Mihalis Yangu Savva’nın annesi Hristalla Yangu, 13 Kasım 2011’de vefat etti, 89 yaşında...

“Bütün ömrümü onunla geçirdim” diyor... “Hep beraberdik... Benimle kalırdı... Belki zamanla bu acım soğur...”
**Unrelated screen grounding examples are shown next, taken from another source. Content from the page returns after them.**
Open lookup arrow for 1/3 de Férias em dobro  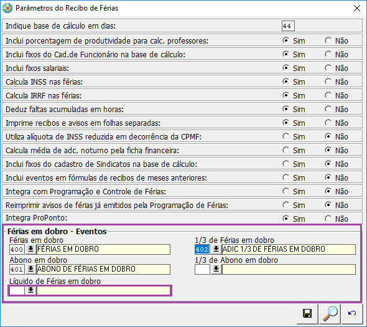point(216,249)
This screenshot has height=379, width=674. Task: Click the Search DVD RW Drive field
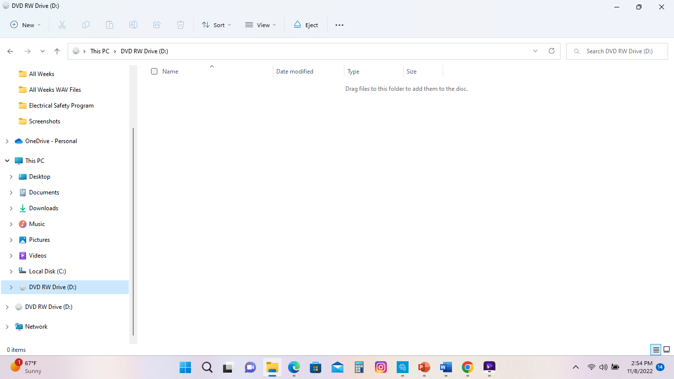[619, 51]
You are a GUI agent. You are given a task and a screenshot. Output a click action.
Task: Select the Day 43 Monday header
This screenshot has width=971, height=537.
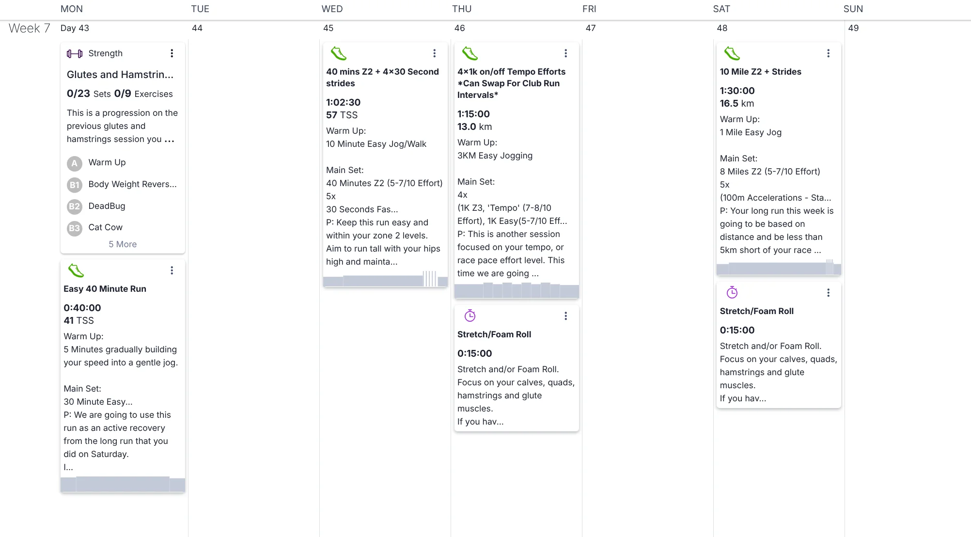point(75,28)
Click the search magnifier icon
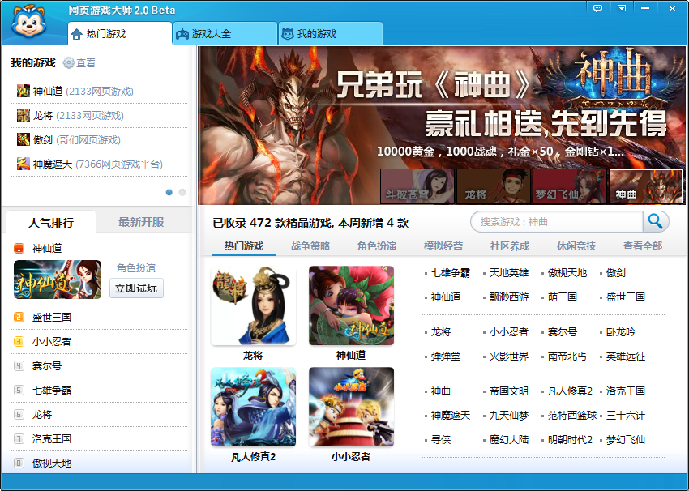The height and width of the screenshot is (491, 689). click(657, 221)
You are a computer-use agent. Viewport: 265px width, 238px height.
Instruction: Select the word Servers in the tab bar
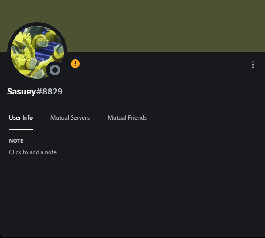[x=80, y=117]

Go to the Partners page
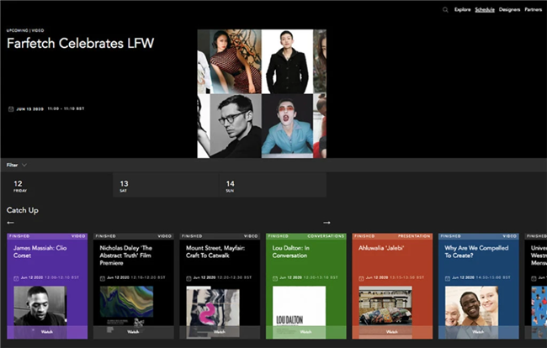point(533,10)
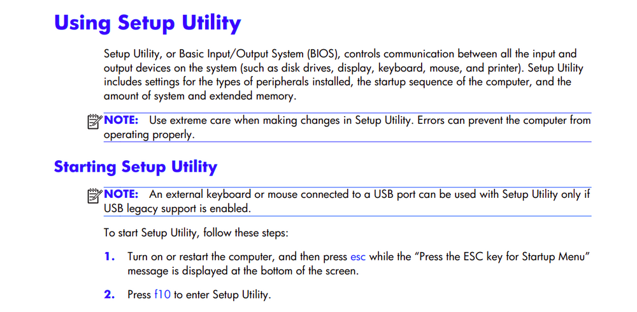Viewport: 637px width, 312px height.
Task: Select the "Using Setup Utility" main heading
Action: pos(147,23)
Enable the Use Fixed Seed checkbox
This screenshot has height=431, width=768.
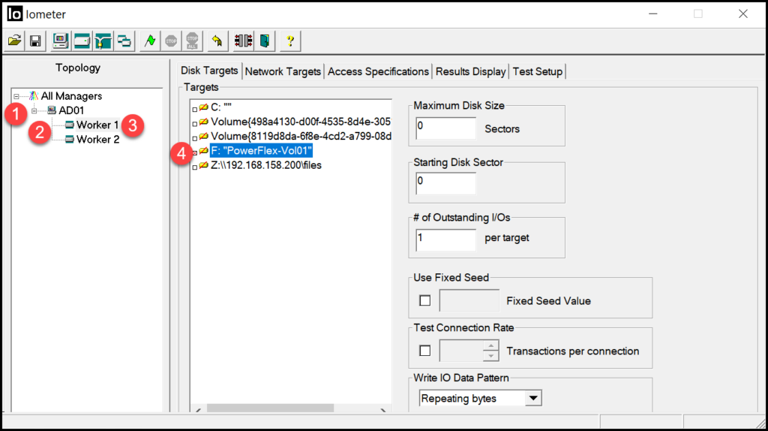425,300
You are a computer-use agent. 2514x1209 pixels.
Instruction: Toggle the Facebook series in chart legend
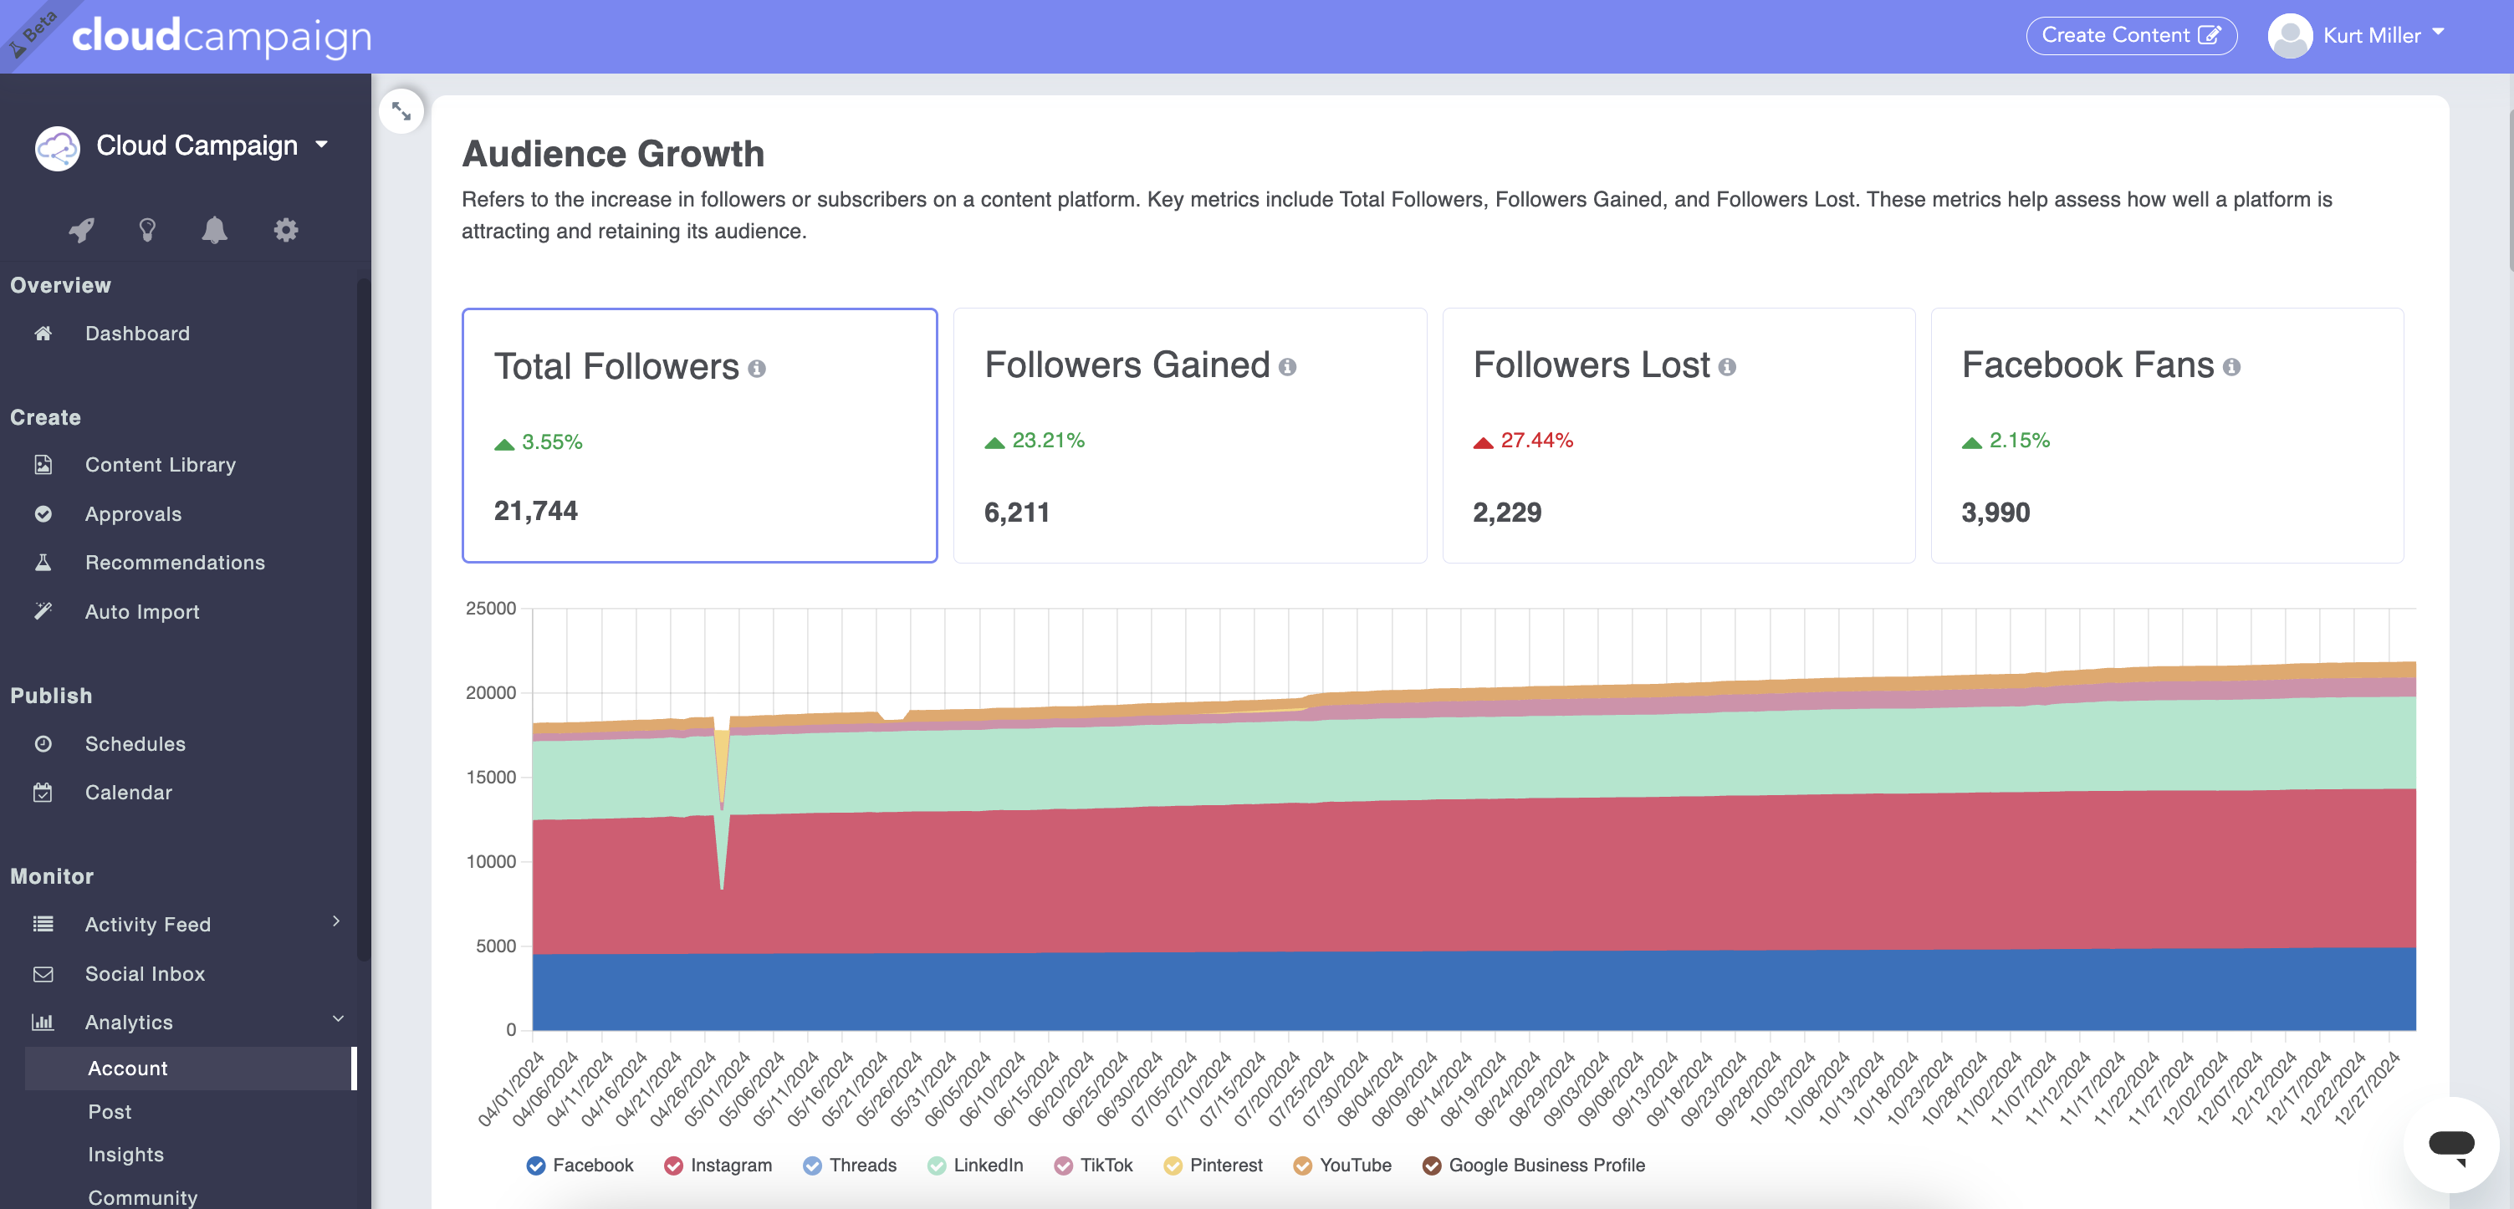pyautogui.click(x=536, y=1166)
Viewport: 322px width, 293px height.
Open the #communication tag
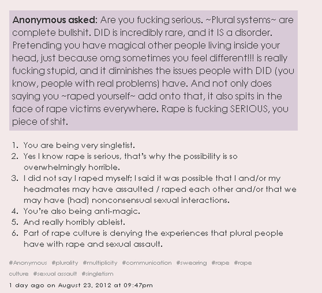[x=147, y=263]
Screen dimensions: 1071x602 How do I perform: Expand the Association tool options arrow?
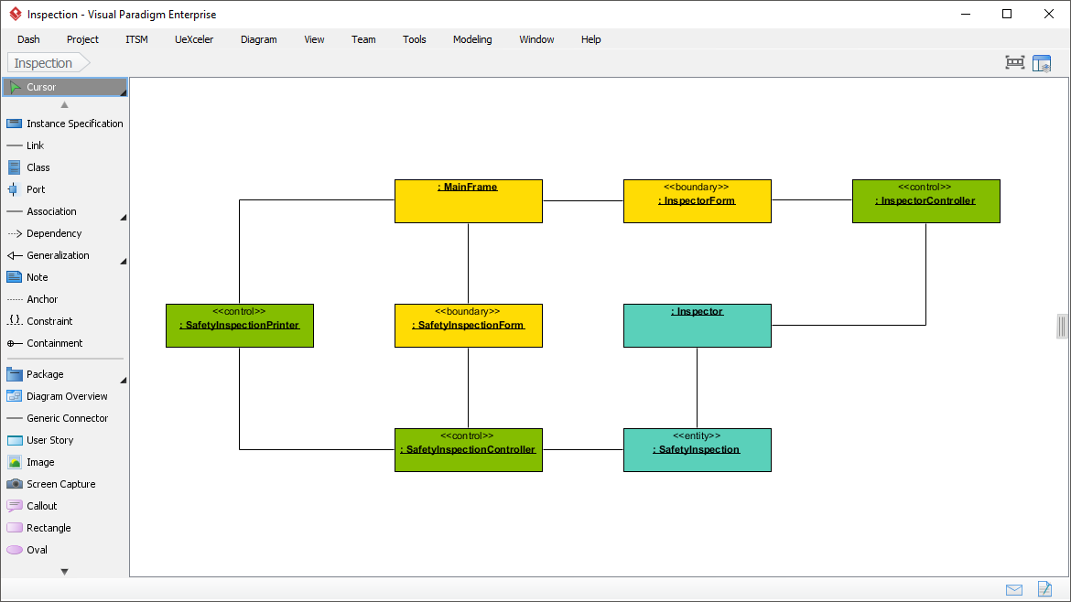[121, 218]
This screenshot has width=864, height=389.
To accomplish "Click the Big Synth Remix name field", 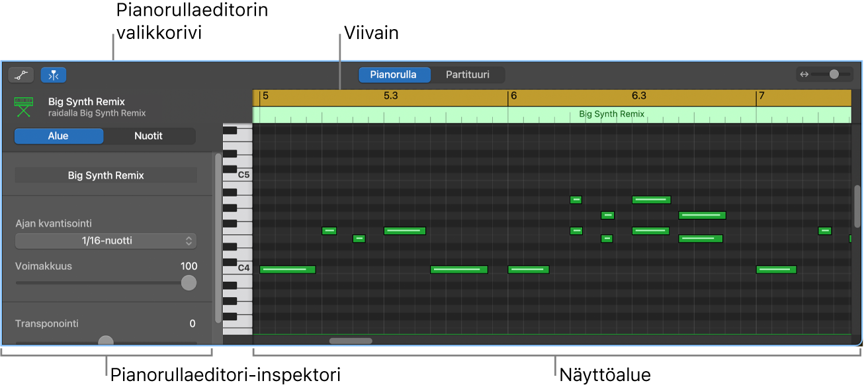I will (x=106, y=175).
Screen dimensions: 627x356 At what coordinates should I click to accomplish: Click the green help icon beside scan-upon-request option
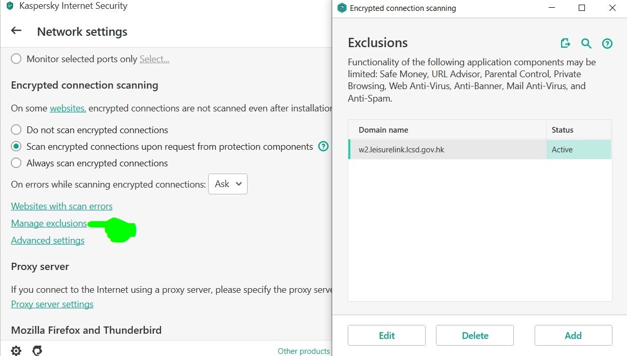point(323,147)
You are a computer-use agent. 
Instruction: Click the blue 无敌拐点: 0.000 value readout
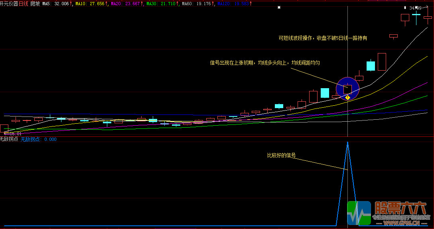(x=38, y=139)
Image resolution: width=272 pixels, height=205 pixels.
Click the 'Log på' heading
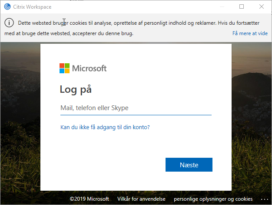coord(76,89)
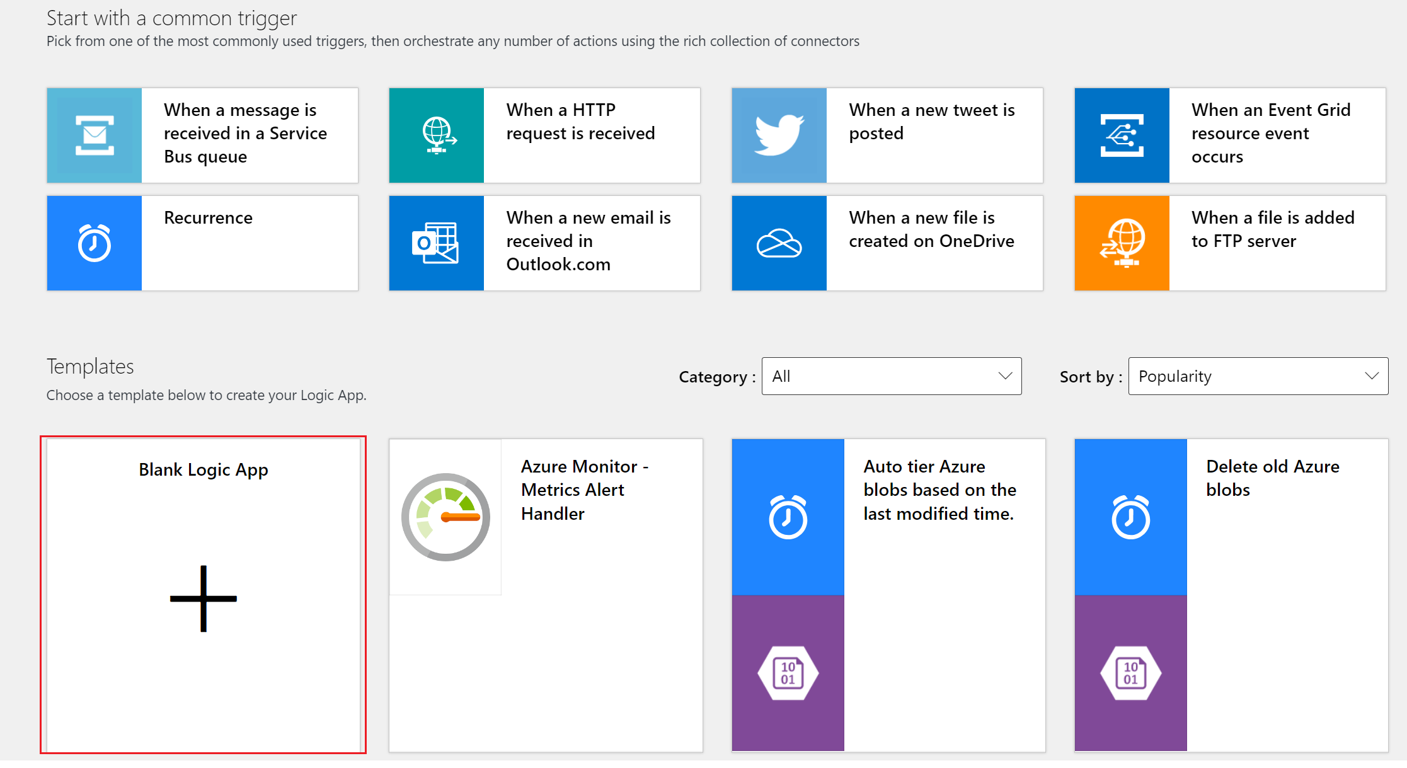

Hristalla Hanım beş erkek evlat dünyaya getirmiş, 1974’te oğlu Kostas Bilelle’de Kulaklı Tepe’de “kayıp” olmuş, 1976’da eşi Yangos’un yüreği oğlunun acısına dayanamamış, vefat etmiş... Kızı olmadığı için Hristalla Hanım en küçük oğlu olan Mihalis’le yaşıyormuş – bir “kayıbın” annesiyle yaşamak demek, onun yaşadığı acıyı çok yakından onunla birlikte yaşamak demek... Mihalis bana 2007 yılının Haziran ayında yaptığımız röportajda, “kayıp” kardeşinin hayatta olduğuna dair herhangi bir “fantazisi” olmadığını, onun öldürülmüş olduğunu bildiğini fakat bunu annesine söyleyemediğini anlatmıştı. Mihalis, bu röportajımızda şöyle demişti:

“Pek çok anne “kayıp” oğluları için ağlıyor yıllardır. Bunun artık sona ermesini istiyorum... Bir mezar taşı olsun, insanlar gitsin, orada ağlasın... Şimdi bizim “kayıp” kardeşimiz için ağlayabilecek bir yerimiz yoktur. “İşte şurada yatıyor” deyip ziyaret edebileceğimiz, başında ağlayabileceğimiz bir yer yoktur. Ve annem yaşlıdır, yıllardır bunu bekliyor... Her gece saat 8’de haberler başladığında, annem çok iyi işitemediğinden, televizyonun yanına gider – belki Kostas’tan bir haber çıkar diye haberleri dinler. Bugüne dek Kostas’ın dönmesini bekliyor kadın... Ben de ona hiçbir zaman “Döneceğine inanmıyorum” demiyorum... Bekliyor...”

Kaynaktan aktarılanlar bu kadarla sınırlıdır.